Amna Suleiman (segunda à esquerda) e outras mulheres andam de bicicleta em Beit Hanun, na faixa de Gaza  - Wissam Nassar/The New York Times
Amna Suleiman (segunda à esquerda) e outras mulheres andam de bicicleta em Beit Hanun, na faixa de Gaza Imagem: Wissam Nassar/The New York Times

Diaa Hadid e Majd Al Waheidi

Em Salahuddin Road (Faixa de Gaza)*

24/02/2016 06h02

As quatro mulheres rodando em bicicletas com engrenagens emperradas e correntes frouxas em uma manhã recente na Salahuddin Road, a principal e esburacada via de Gaza, causaram comoção.

O motorista de um tuk-tuk de três rodas desacelerou, e um adolescente em uma charrete puxada por cavalo tentou acompanhar o ritmo das mulheres.
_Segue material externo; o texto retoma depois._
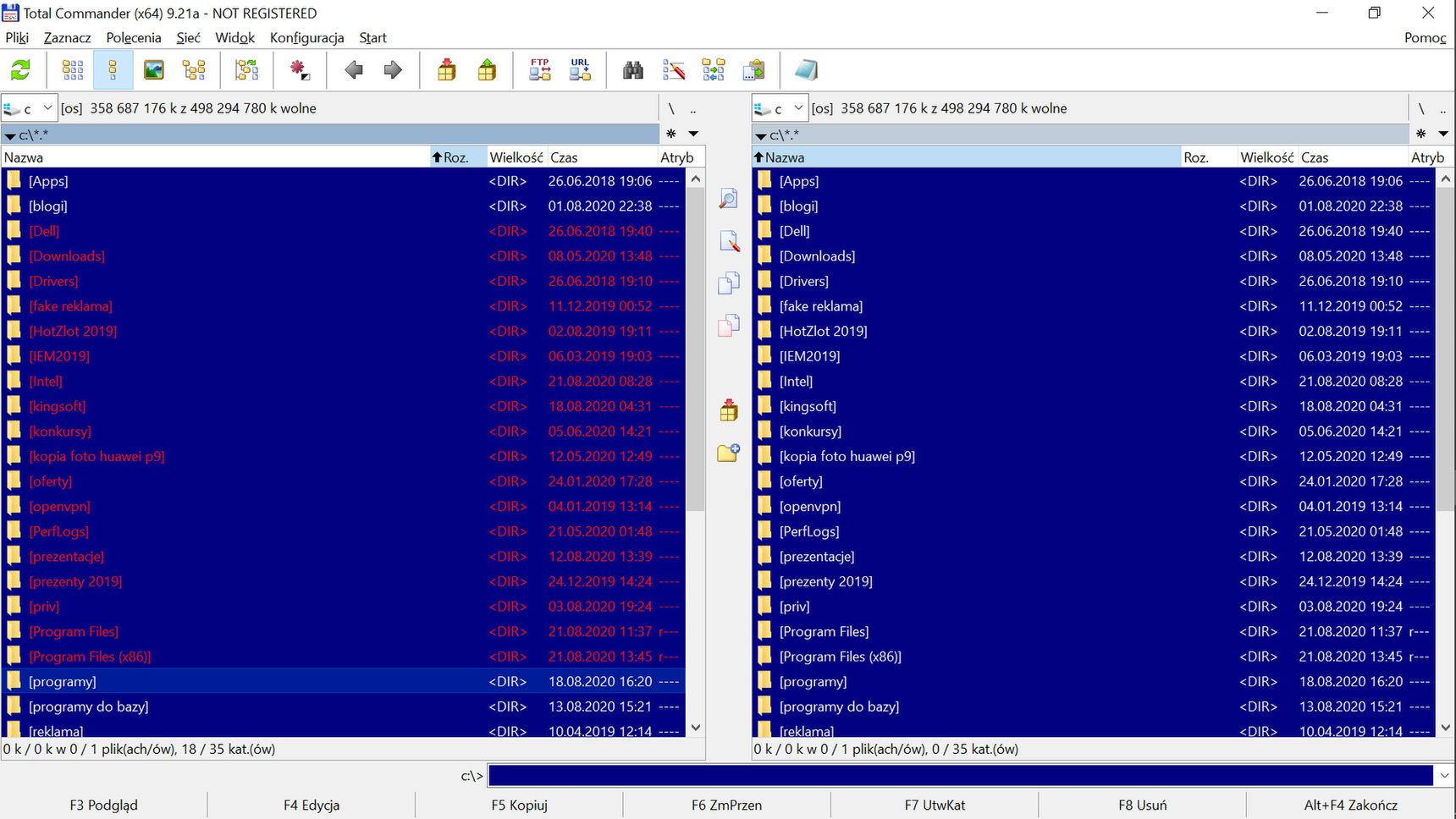The image size is (1456, 819).
Task: Click the green Refresh source icon
Action: (20, 70)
Um jipe cheio de atiradores do Hamas buzinou e ovacionou ao passar, e um grupo de homens em motonetas deixou um rastro de miados.
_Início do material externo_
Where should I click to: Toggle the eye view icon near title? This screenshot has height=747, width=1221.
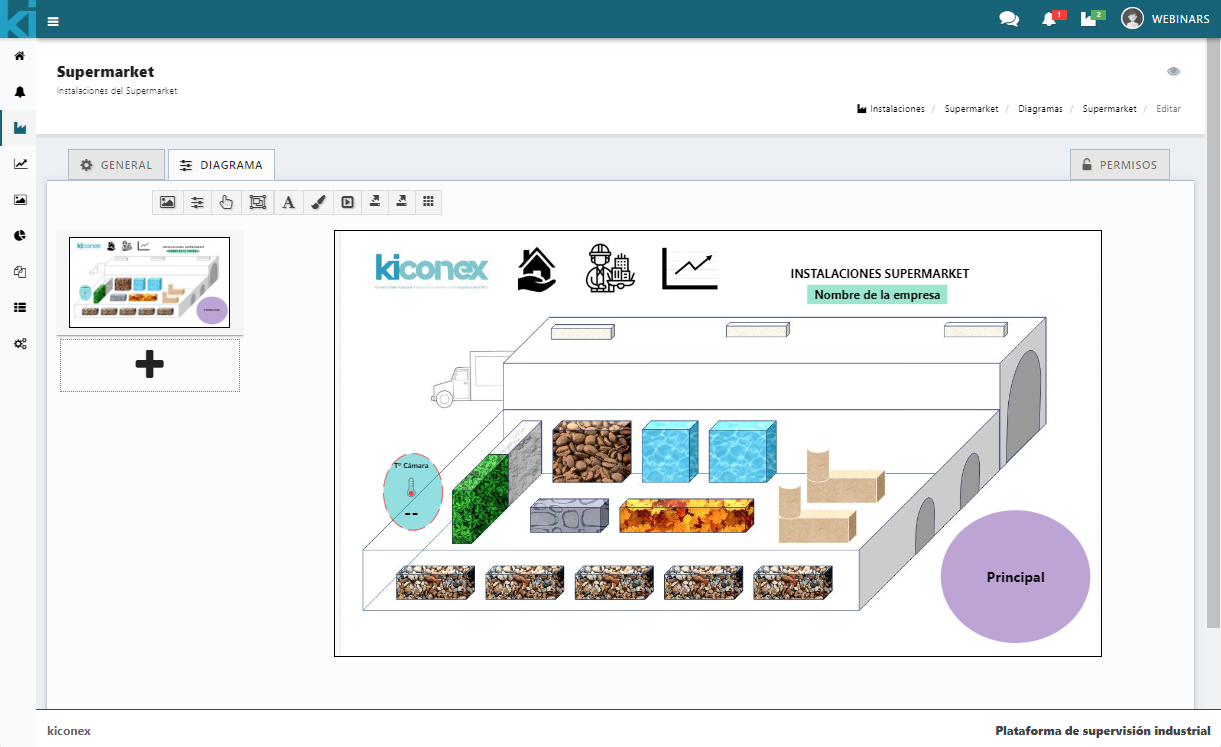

A visão das mulheres sobre duas rodas era tão incomum que Alaa, 11 anos, que pastoreava carneiros à beira da estrada, supôs que fossem estrangeiras e gritou em seu limitado vocabulário inglês: "Hello! One, two, three!"

As mulheres ignoraram o burburinho enquanto pedalaram de Jabalia, uma densa cidade feita com blocos de concreto no norte de Gaza, até o posto de controle do Hamas antes da travessia de fronteira para Israel, fortemente restrita. Elas desceram das bicicletas em um olival próximo e sentaram-se para um piquenique de sanduíches de queijo.
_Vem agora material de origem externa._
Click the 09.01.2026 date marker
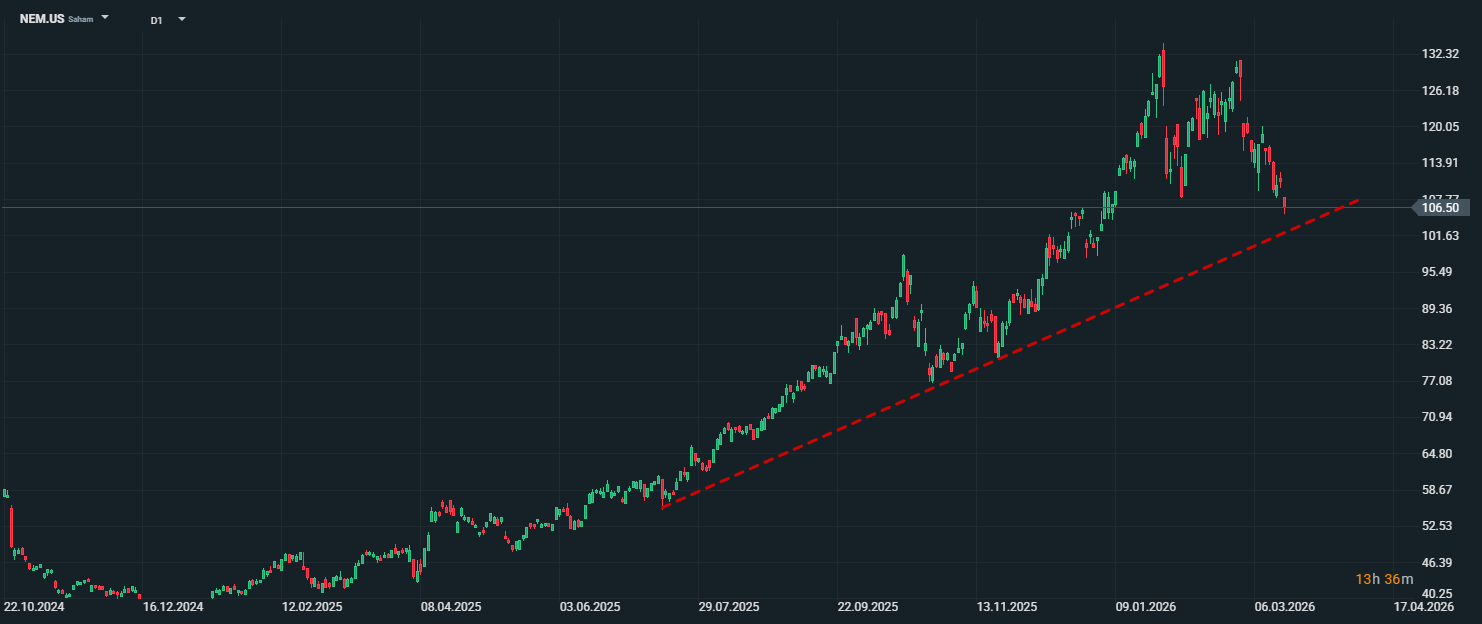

Amna Suleiman, 33, a líder do pequeno clube de ciclistas, deu alguns conselhos às demais, cerca de dez anos mais jovens.

"Ouçam, meninas, não resta nada no meu pomar além de lenha", disse Suleiman, usando um ditado palestino sobre as solteironas. "Mas vocês são jovens. Eu quero que, quando se casarem, façam da bicicleta uma condição para o casamento."

As outras riram diante da sugestão. "Ele me dará uma surra!", exclamou Asala, 21, que falou sob a condição de omitir seu sobrenome.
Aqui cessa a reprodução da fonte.